# 7.5: Critical values, p-values, and significance level

- Page ID
- 7117

A low probability value casts doubt on the null hypothesis. How low must the probability value be in order to conclude that the null hypothesis is false? Although there is clearly no right or wrong answer to this question, it is conventional to conclude the null hypothesis is false if the probability value is less than 0.05. More conservative researchers conclude the null hypothesis is false only if the probability value is less than 0.01. When a researcher concludes that the null hypothesis is false, the researcher is said to have rejected the null hypothesis. The probability value below which the null hypothesis is rejected is called the α level or simply \(α\) (“alpha”). It is also called the significance level. If α is not explicitly specified, assume that \(α\) = 0.05.

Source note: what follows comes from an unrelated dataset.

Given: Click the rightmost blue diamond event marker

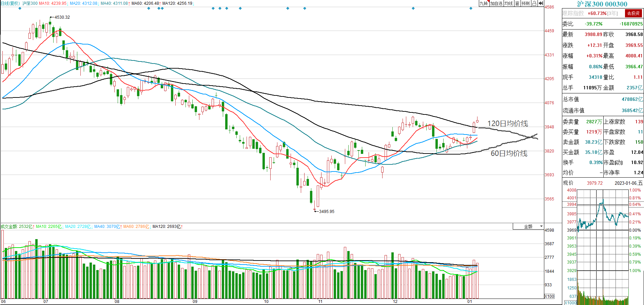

The significance level is a threshold we set before collecting data in order to determine whether or not we should reject the null hypothesis. We set this value beforehand to avoid biasing ourselves by viewing our results and then determining what criteria we should use. If our data produce values that meet or exceed this threshold, then we have sufficient evidence to reject the null hypothesis; if not, we fail to reject the null (we never “accept” the null).

There are two criteria we use to assess whether our data meet the thresholds established by our chosen significance level, and they both have to do with our discussions of probability and distributions. Recall that probability refers to the likelihood of an event, given some situation or set of conditions. In hypothesis testing, that situation is the assumption that the null hypothesis value is the correct value, or that there is no effect. The value laid out in H0 is our condition under which we interpret our results. To reject this assumption, and thereby reject the null hypothesis, we need results that would be very unlikely if the null was true. Now recall that values of z which fall in the tails of the standard normal distribution represent unlikely values. That is, the proportion of the area under the curve as or more extreme than \(z\) is very small as we get into the tails of the distribution. Our significance level corresponds to the area under the tail that is exactly equal to α: if we use our normal criterion of \(α\) = .05, then 5% of the area under the curve becomes what we call the rejection region (also called the critical region) of the distribution. This is illustrated in Figure \(\PageIndex{1}\).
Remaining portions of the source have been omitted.